**TEXT SHOWN**

Long Binh Post was located on the east of Đồng Nai river, 20 km northeast from Saigon and 7 km southeast from Biên Hòa Air Base.

With the buildup of U.S. forces in South Vietnam, it was recognized that the continued influx of troops into Saigon would soon exceed its capability to absorb them and that usable real estate and facilities were not available in the Saigon area. The 1st Logistical Command was tasked with developing a short range plan to absorb the influx of troops, and a long range plan that would ultimately move the bulk of U.S. Army personnel out of the Saigon area. A thorough reconnaissance was made and the Long Binh area was selected for the establishment of a major logistical and administrative base.

A master base development plan was prepared, which provided areas for all activities in Saigon. General William Westmoreland, who was both Military Assistance Command, Vietnam (MACV) commander and Commanding General USARV, was briefed on the study and approved it in principle. He moved the headquarters of USARV to Long Binh. The headquarters of MACV remained in the Saigon area.

The 1st Logistical Command immediately began implementing the study by locating the ammunition depot, hospital, engineers, plus direct support and general support supply and maintenance support at Long Binh. The movement of headquarters activities was delayed by the requirement for $2 million to develop an adequate communication system in the area and by the time required for installation of the system.

By mid-1967, USARV, 1st Logistical Command and many other Army units dispersed in Saigon had moved to Long Binh Post, resolving centralization, security, and troop billeting issues. Long Binh Post was a sprawling logistics facility and the largest U.S. Army base in Vietnam, with a peak of 60,000 personnel in 1969.

The Viet Cong attacked the Long Binh ammunition supply point on 4 February 1967 destroying at least 15,000 high explosive 155 mm artillery rounds. The base was attacked again during the 1968 Tet Offensive as well as the 1969 Tet attacks.

Following the Tet Offensive attacks, over a period of two weeks, the 159th Engineer Group utilized the assets of all four of its construction battalions in constructing the Long Binh Post perimeter defense system. It consisted of 19,200 meters of double row, triple concertina fence, 19,000 meters of access road, 77 firing bunkers and 16 twenty-two man reserve force bunkers.

===Major units===
The II Field Force, 18th Military Police Brigade, 199th Light Infantry Brigade, 44th Medical Brigade, 20th Engineer Brigade, US Army Engineer Command, Vietnam and the 93rd and 24th Evacuation Hospitals were located on Long Binh Post. Logistics was provided by the 266th Supply and Service Battalion which provided graves registration; clothing and equipment; petroleum, oil, and lubricants (POL); and construction supplies for the III Corps Area in Vietnam.

Another unit was the 90th Replacement Battalion, a first stop for newly arrived U.S. Army enlisted personnel, who were then permanently assigned to other units in Vietnam. Long Binh Post included the Long Binh Stockade, a U.S. Army prison, from 1966 to the 1970s, also known unofficially as "LBJ" or "Long Binh Jail"

The 1st Aviation Brigade was headquartered at Sanford Army Airfield on the post.

===Post facilities===
Long Binh Post had dental clinics, large restaurants, snack bars, and a Special Services Crafts Shop that provided crafts, photo lab, wood shop, lapidary, leather crafting and silver/gold casting classes. Facilities included post exchanges, swimming pools, basketball and tennis courts, a golf driving range, University of Maryland extension classes, a bowling alley, many nightclubs (officer, NCO, enlisted) with live music, a Chase Manhattan Bank branch, laundry services, and a massage parlor. The base and its facilities were handed over to the Army of the Republic of Vietnam on 11 November 1972.

===Post Vietnam War===
The area formerly occupied by the Long Binh post is now Long Bình ward, which as of 2008 is largely given over to industrial use, known as Long Binh Techno Park and a shopping complex.

**PROVIDED INFORMATION**
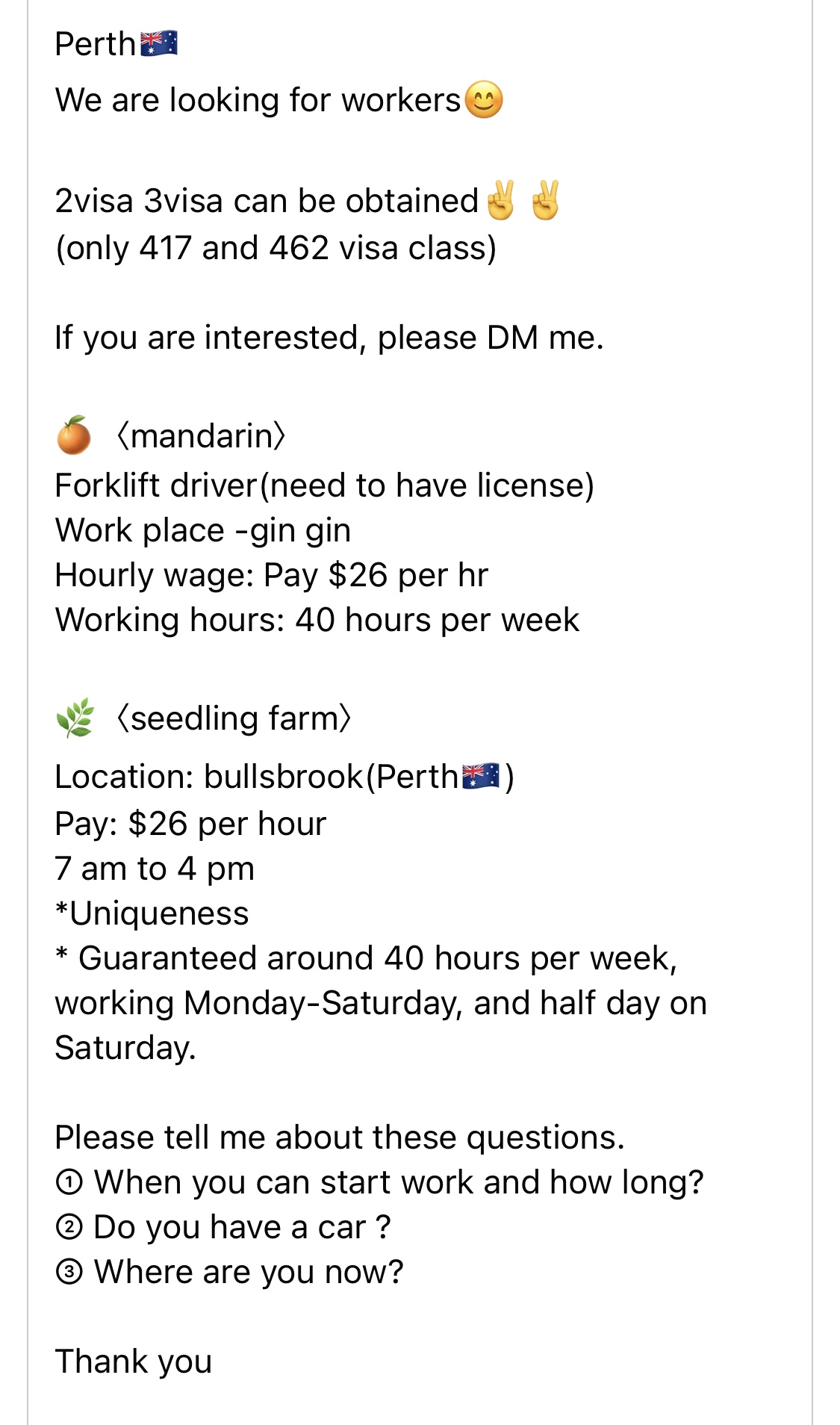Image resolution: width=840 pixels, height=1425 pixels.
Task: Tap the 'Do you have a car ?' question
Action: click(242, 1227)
--
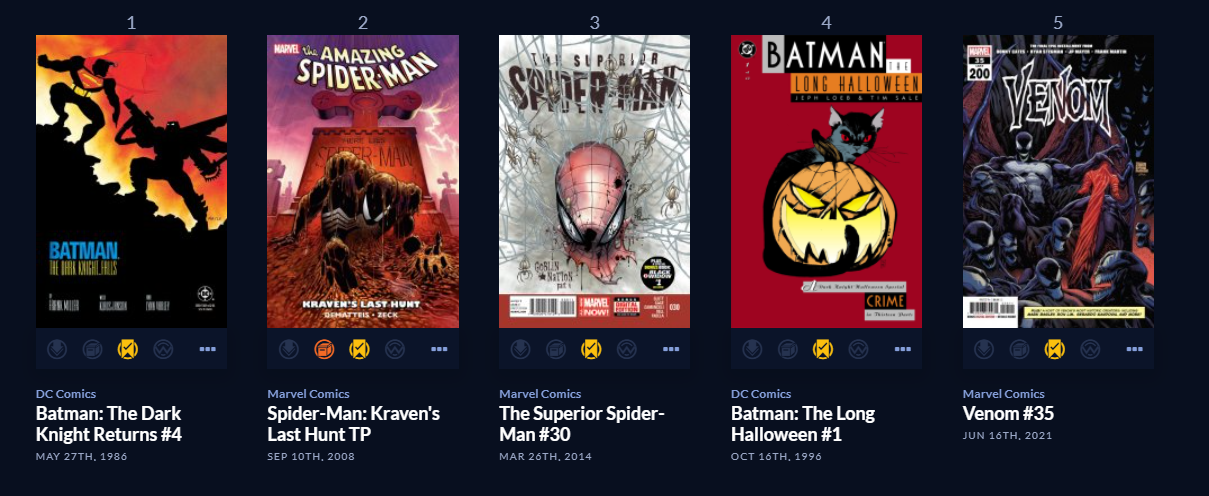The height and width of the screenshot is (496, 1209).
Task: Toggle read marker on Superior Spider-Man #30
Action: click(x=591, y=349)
...
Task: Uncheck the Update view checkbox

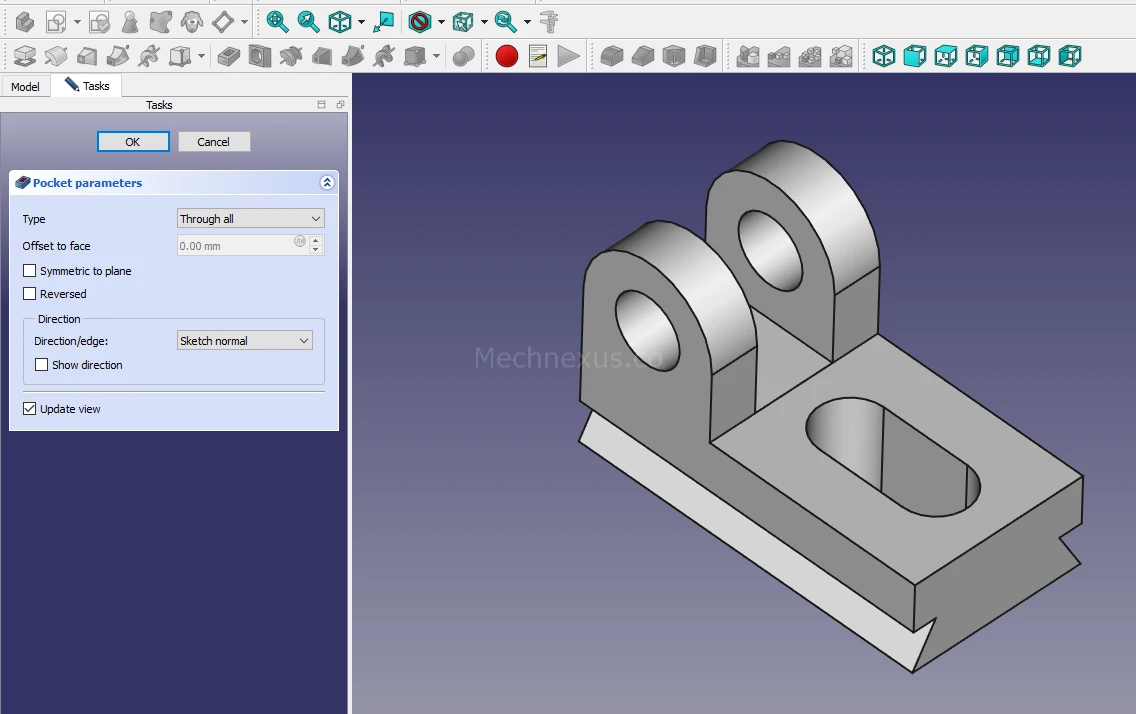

**USING THE INFORMATION**
A – According to the Long Binh Post text, what was the peak number of personnel at the base, and in what year was it reached?
B – Reproduce the portion of the Long Binh Post text that opens with the words containing "With the buildup" and closes with "and administrative base.".
C – Explain why, according to the Long Binh Post text, the movement of headquarters activities to Long Binh was delayed.
The records are drawn from a separate source unrelated to the text.

**YOUR RESPONSES**
A – The base reached a peak of 60,000 personnel in 1969.

B –
With the buildup of U.S. forces in South Vietnam, it was recognized that the continued influx of troops into Saigon would soon exceed its capability to absorb them and that usable real estate and facilities were not available in the Saigon area. The 1st Logistical Command was tasked with developing a short range plan to absorb the influx of troops, and a long range plan that would ultimately move the bulk of U.S. Army personnel out of the Saigon area. A thorough reconnaissance was made and the Long Binh area was selected for the establishment of a major logistical and administrative base.

C – The move was delayed because $2 million was required to develop an adequate communication system in the area. Installing that system also took time.